1. Water
Langholm had a good piped water supply, sourced from a spring on Whita Hill overlooking the town. A new cistern was built in 1913, enabling 24-hour supply, whereas previously the supply sometimes had to be turned off overnight in the summer months to allow the old cistern to refill.

Strict new water bye-laws were introduced by the Town Council in 1915 ‘with the view of preventing any waste, misuse, undue consumption, or contamination’. It covered applications for water and specifications for service pipes (from the mains to individual properties), domestic cisterns, baths, water closets, urinals, stop-cocks, taps, etc.
Water from Whita Well was the subject of a near-riot in 1852 when townsfolk objected to the use of the well by Langholm Distillery and diverted a watercourse, resulting in conflict with the police.

2. Sewage
Much of Langholm was connected to the underground sewer system which underwent extensions and improvements each year, e.g. the addition of a sewer to Eskdaill Street in 1914.
An action was brought in November 1913 by Dumfriesshire County Council against the Langholm Town Council under the Rivers Pollution Prevention Act 1876, seeking to prevent sewage discharge by the Town Council into the Esk and its tributaries.
The Sheriff began: ‘Suppose we start practically with the admission that there is the sewage of 3,000 people going in to the river’, to which the Town Council’s advocate, Mr A D Morton of Edinburgh, responded: ‘Oh, yes; I can’t deny that.’ His defence, however, was that there was no harmful pollution after the sewage was diluted by the river.
Eventually a settlement was made in mid-1916 that was dependent on the Ministry of Munitions making a contribution to the cost of sewage treatment, as the new Gretna munitions settlement required water from the Esk. The ministry refused, so no sewage treatment was required but the Town Council incurred £1,000 in legal fees, which it recuperated from ratepayers.
3. Gas
Gas was introduced in the late 1830s, supplied by the Langholm Gas Company, later the Langholm Gas Light Company. ‘Town gas’ (as opposed to ‘natural gas’) was produced by heating coal in the absence of oxygen.
Some of the shares in the gas company were owned by the public and came up periodically for resale via local solicitors:

The price of gas was raised twice in 1915 due to the increasing cost of coal.

4. Electricity
Electric lighting was introduced to Edinburgh in 1881 but it was not until the 1930s or later when many rural towns gained access to a public electricity supply. Langholm investigated supply in 1914 but this was deferred due to the war and a public scheme was eventually installed in 1930, after which individual entities could convert their lighting and power from gas, e.g. the Parish Church installed electric lighting in 1932, soon followed by broad domestic use.

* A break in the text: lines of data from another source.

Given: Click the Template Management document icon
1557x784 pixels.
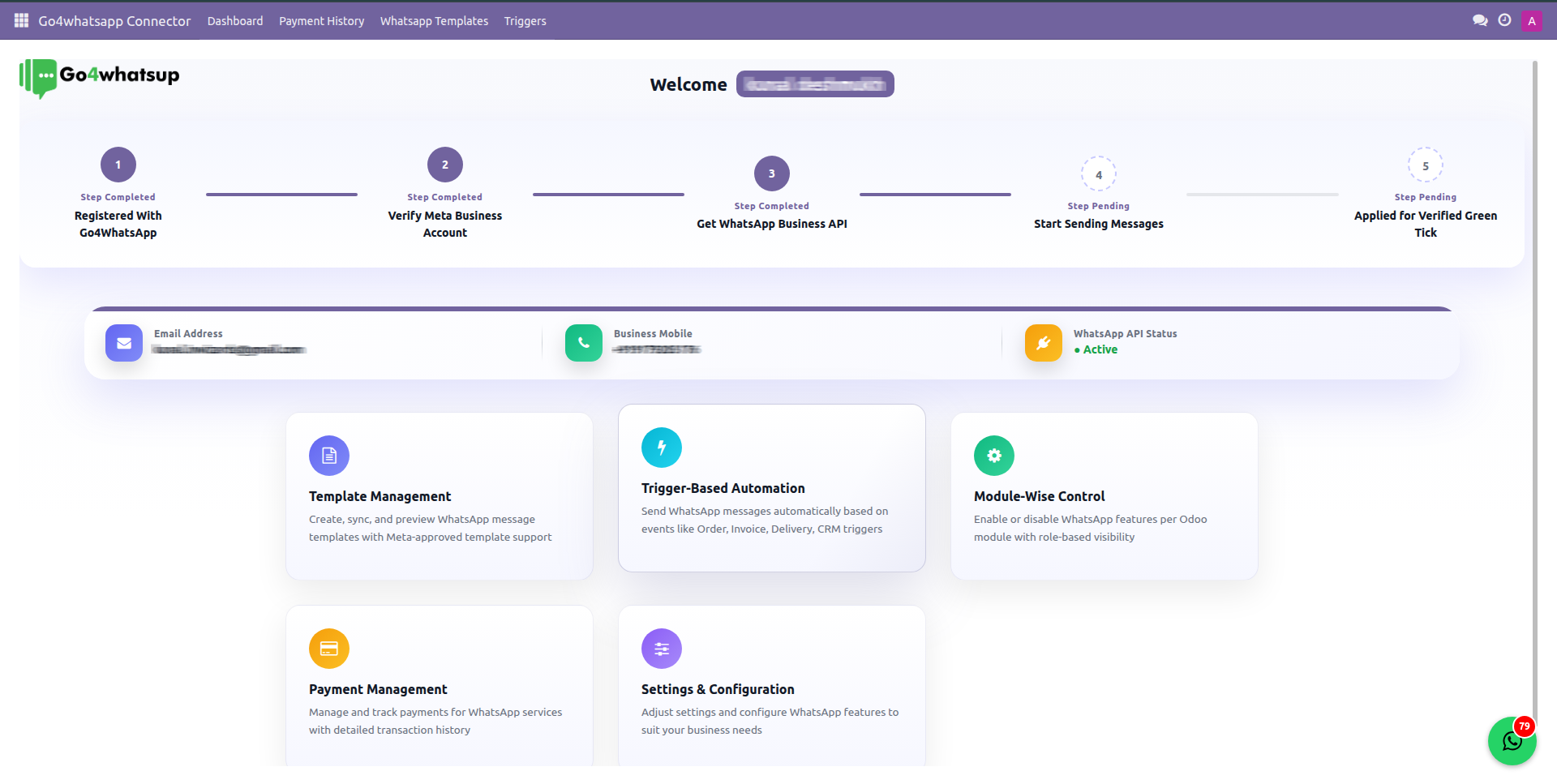Looking at the screenshot, I should coord(329,456).
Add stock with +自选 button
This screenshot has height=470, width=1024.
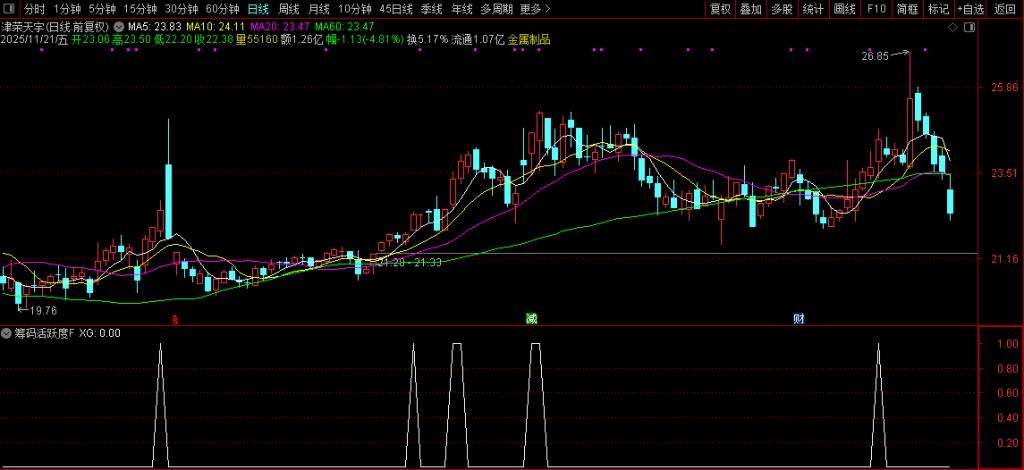point(970,9)
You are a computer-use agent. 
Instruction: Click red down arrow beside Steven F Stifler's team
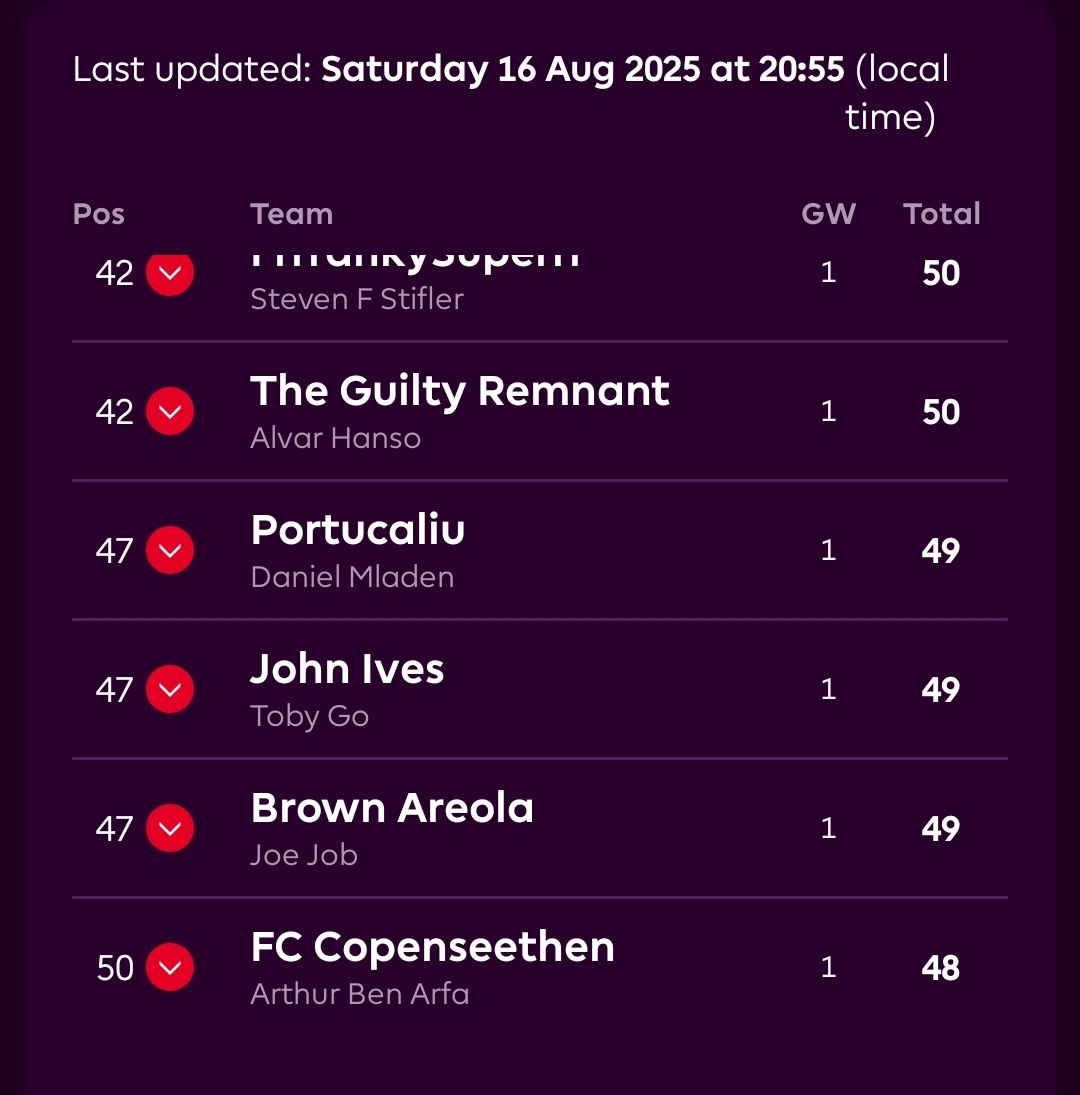pyautogui.click(x=170, y=274)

The Dumfries scheme was implemented by the India Rubber, Gutta-Percha and Telegraph Works of Silvertown, London, whose main business had been undersea cables (see the telegraph cables section of The World in 1915).
Prior to public supply, many organisations installed their own private generators, such as the large Singer sewing machine factory in Clydebank.

Private generation was also developed on a small scale from the 1880s, including by mills in the Scottish borders. The first electricity generation in Galashiels was at Buckholm corn mill in 1884 and in Hawick at William Elliot & Sons’ hosiery mill in 1900, both by hydropower.
The E&L reported in 1913 that many of the electricity-generating engines in the mills in Galashiels were becoming outworn, indicating that they had been broadly used in the woollen and other mills for some time.
Small petrol generators became widely available in the 1910s. Canonbie public hall, for example, was opened in 1913 with a Lister-Bruston installation which was activated automatically when the lights were switched on.

The Ais Gill train disaster in northwest England in 1913 killed 16 people, partly from a fire resulting from gas lighting, prompting questions about the need for conversion to electricity. The issue of fire from gas ignition was even more significant in the 1915 Quintinshill rail disaster (see 22nd May in the Diary).
The Thomas Hope Hospital commissioned its own generator in 1926, becoming a relatively early adopter of electricity among cottage hospitals. A much earlier pioneer in this field was the Crighton Royal Hospital in Dumfries in 1894.